TASK PROMPT :: From the line with "Task: Expand the Export dropdown" to the line with "Task: Switch to the Network tab", retype every line exactly, including those two, and leave out the rest of the data below.

THE INPUT ::
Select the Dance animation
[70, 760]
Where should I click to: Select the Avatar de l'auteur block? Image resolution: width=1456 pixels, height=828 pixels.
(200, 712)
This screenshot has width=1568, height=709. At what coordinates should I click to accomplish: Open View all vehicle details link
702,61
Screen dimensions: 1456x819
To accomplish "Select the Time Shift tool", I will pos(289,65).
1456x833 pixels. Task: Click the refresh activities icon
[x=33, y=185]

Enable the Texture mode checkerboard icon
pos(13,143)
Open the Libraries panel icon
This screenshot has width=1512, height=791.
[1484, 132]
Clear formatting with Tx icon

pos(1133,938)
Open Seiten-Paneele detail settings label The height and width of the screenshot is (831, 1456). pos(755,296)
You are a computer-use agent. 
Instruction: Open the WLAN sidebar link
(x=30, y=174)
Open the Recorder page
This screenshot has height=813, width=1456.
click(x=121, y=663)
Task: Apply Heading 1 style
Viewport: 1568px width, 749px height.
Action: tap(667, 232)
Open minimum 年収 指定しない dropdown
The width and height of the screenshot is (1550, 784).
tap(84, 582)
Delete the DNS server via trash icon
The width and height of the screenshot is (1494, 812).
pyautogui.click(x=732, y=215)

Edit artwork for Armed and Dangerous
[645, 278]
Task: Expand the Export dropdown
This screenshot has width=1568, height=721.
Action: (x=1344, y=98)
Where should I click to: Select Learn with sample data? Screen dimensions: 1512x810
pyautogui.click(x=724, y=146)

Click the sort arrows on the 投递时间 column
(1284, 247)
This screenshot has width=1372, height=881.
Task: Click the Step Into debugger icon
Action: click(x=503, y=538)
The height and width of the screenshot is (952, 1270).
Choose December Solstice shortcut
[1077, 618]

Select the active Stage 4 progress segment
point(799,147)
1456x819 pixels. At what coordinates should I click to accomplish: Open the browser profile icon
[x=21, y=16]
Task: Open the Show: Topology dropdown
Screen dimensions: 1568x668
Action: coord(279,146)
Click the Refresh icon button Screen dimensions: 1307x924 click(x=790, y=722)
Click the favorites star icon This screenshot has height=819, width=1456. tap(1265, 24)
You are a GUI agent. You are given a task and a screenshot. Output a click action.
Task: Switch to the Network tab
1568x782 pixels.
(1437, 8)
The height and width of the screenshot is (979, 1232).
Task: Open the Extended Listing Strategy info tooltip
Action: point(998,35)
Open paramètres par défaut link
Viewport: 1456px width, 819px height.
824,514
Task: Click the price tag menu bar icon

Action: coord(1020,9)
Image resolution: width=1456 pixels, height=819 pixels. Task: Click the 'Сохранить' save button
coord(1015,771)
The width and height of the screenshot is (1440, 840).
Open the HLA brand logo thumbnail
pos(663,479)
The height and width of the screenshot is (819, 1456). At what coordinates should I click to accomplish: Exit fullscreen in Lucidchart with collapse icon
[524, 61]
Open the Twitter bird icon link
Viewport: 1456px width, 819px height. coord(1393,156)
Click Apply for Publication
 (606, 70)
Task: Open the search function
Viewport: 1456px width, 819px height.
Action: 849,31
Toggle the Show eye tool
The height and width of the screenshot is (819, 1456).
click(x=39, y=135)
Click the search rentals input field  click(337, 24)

REPLY TO THE EXERCISE ::
Task: Expand the Export dropdown
This screenshot has width=1568, height=721.
Action: (x=1344, y=98)
Where should I click to: Select Learn with sample data? Screen dimensions: 1512x810
pyautogui.click(x=724, y=146)

Click the sort arrows on the 投递时间 column
(1284, 247)
This screenshot has width=1372, height=881.
Task: Click the Step Into debugger icon
Action: click(x=503, y=538)
The height and width of the screenshot is (952, 1270).
Choose December Solstice shortcut
[1077, 618]

Select the active Stage 4 progress segment
point(799,147)
1456x819 pixels. At what coordinates should I click to accomplish: Open the browser profile icon
[x=21, y=16]
Task: Open the Show: Topology dropdown
Screen dimensions: 1568x668
Action: coord(279,146)
Click the Refresh icon button Screen dimensions: 1307x924 click(x=790, y=722)
Click the favorites star icon This screenshot has height=819, width=1456. tap(1265, 24)
You are a GUI agent. You are given a task and a screenshot. Output a click action.
Task: Switch to the Network tab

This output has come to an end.